SECTION 7.07 Indemnification of Employees and Agents of the Corporation. The Corporation may grant rights to indemnification and to the advancement of expenses to any employee or agent of the Corporation to the fullest extent of the provisions of this Article VII with respect to the indemnification and advancement of expenses of directors and officers of the Corporation.

 

27


ARTICLE VIII

Miscellaneous

SECTION 8.01 Electronic Transmission. For purposes of these Bylaws, “electronic transmission” means any form of communication, not directly involving the physical transmission of paper, that creates a record that may be retained, retrieved, and reviewed by a recipient thereof, and that may be directly reproduced in paper form by such a recipient through an automated process.

SECTION 8.02 Corporate Seal. The Board of Directors may provide a suitable seal, containing the name of the Corporation, which seal shall be in the charge of the Secretary. If and when so directed by the Board of Directors or a committee thereof, duplicates of the seal may be kept and used by the Treasurer or by an Assistant Secretary or Assistant Treasurer.

SECTION 8.03 Fiscal Year. The fiscal year of the Corporation shall end on the Saturday closest to December 31 of each year, or such other day as the Board of Directors may designate.

SECTION 8.04 Section Headings. Section headings in these Bylaws are for convenience of reference only and shall not be given any substantive effect in limiting or otherwise construing any provision herein.

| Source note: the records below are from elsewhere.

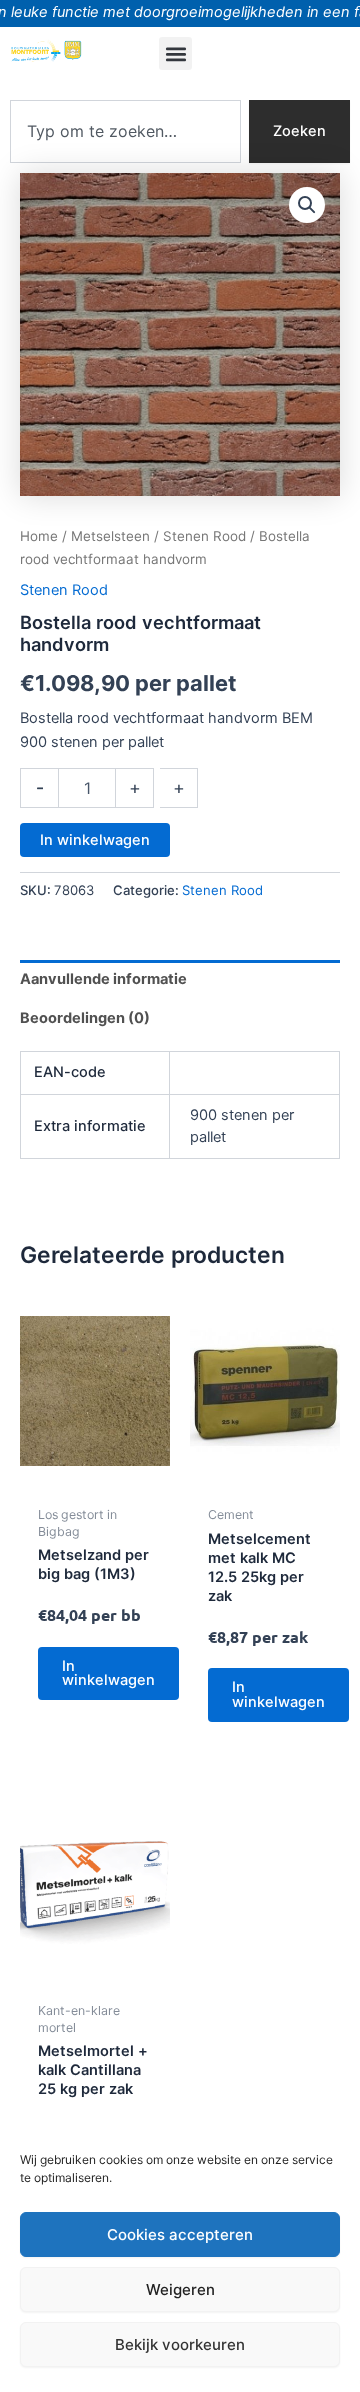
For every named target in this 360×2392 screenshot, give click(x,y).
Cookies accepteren (180, 2234)
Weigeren (180, 2289)
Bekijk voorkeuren (180, 2344)
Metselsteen (110, 536)
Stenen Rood (204, 536)
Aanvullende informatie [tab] (103, 979)
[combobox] (125, 131)
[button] (175, 53)
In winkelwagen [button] (108, 1673)
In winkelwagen (95, 840)
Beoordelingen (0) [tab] (85, 1018)
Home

SECTION 8.05 Inconsistent Provisions. In the event that any provision of these Bylaws is or becomes inconsistent with any provision of the Second

Amended and Restated Certificate of Incorporation, the DGCL or any other applicable law, such provision of these Bylaws shall not be given any effect to the extent of such inconsistency but shall otherwise be given full force and effect.

ARTICLE IX

Amendments

SECTION 9.01 Amendments. The Board of Directors shall have the authority to repeal, alter or amend these Bylaws or adopt new Bylaws, in whole or in part, without the assent or vote of the stockholders in any manner not inconsistent with the laws of the State of Delaware or the Certificate of Incorporation. Unless otherwise provided in the Certificate of Incorporation, these Bylaws may be repealed, altered or amended or new Bylaws adopted at any meeting of the stockholders, either annual or special, by the affirmative vote of the holders of a majority of the voting power of the shares of stock present in person or represented by proxy and entitled to vote at such meeting.